After dinner, we ordered coffee. Now, for anyone who may not know this already, Europeans don’t do coffee like we do it here in North America, and the Italians are the undisputed masters of European coffee. The biggest difference is obviously the lack of milk – milk does not come with coffee there, unless you order it “American-style”, or cafe au creme, or cafe latte, or whatever special drink actually includes milk in it. Most of these begin as espresso, as well, so the “coffee” you get is almost always much stronger than, say, Tim Hortons’ double-double. I prefer this. I love strong coffee. To me, it’s not worth drinking if you can’t taste it (and Tim Hortons coffee, to reuse the example, tastes like water to me) so I was in heaven sipping strong coffee, sans milk and with only a small dash of sugar.

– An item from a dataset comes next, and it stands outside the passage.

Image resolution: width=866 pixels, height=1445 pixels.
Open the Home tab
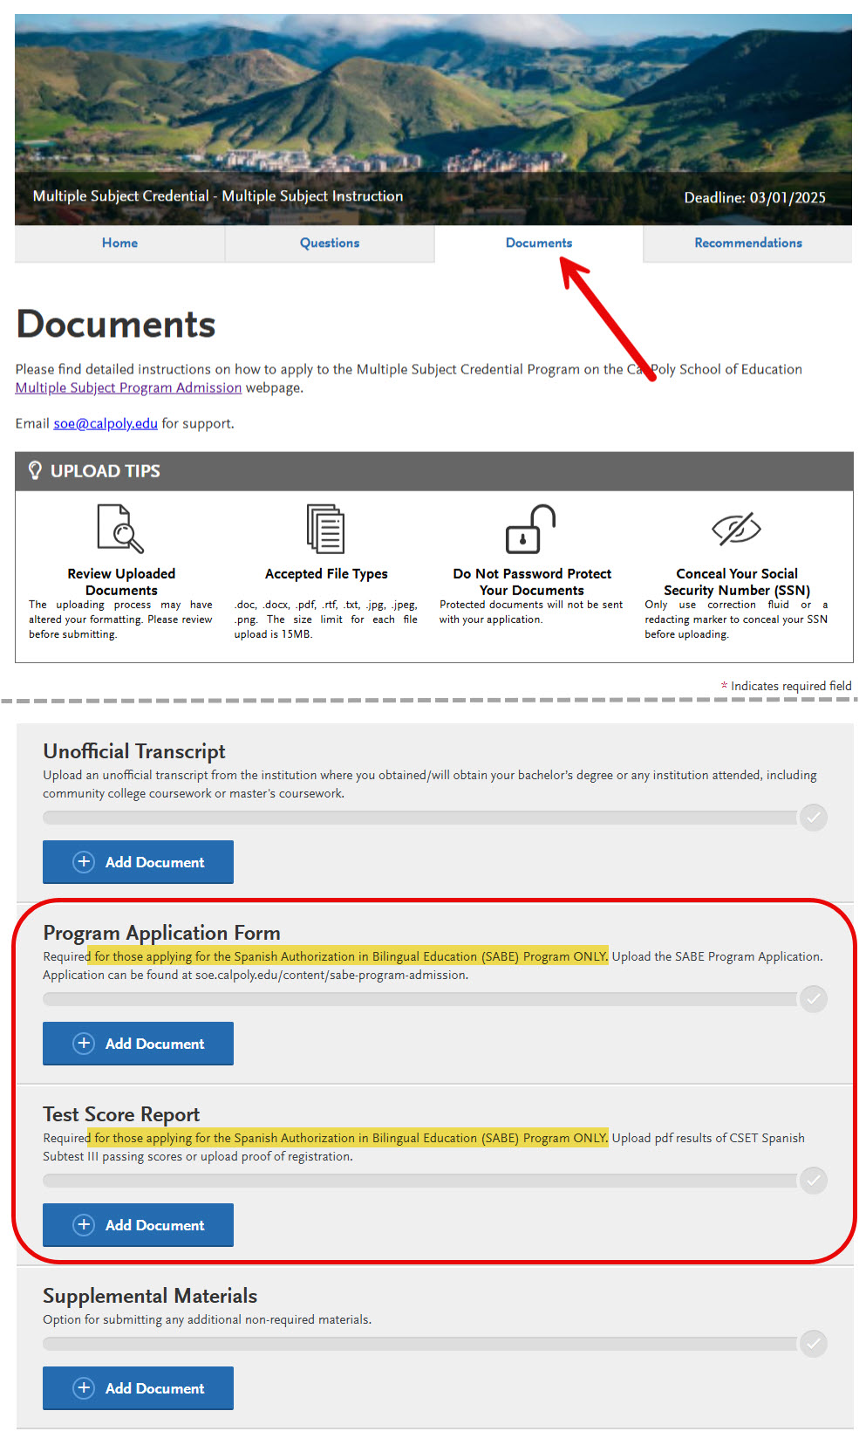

Don’t get me wrong, I do love good coffee with cream, but I wasn’t about to refuse Italian coffee from the source. Anuja, on the other hand, had no problem ordering “breakfast coffee” (the waiter said with a barely concealed smile) and had no problem enjoying it. What can I say? Even the best cannot please everyone.
The next morning, after check-out, we grabbed some products from a local shop – Ligurian olive oil and a jar of local pesto. It was tourist-y, probably, but we simply could not resist; we were so impressed with the food we had there. Then it back on the road, heading west to France. Before we got back to the villa, though, we were planning a brief pit-stop in Marseilles – to visit their North African Market.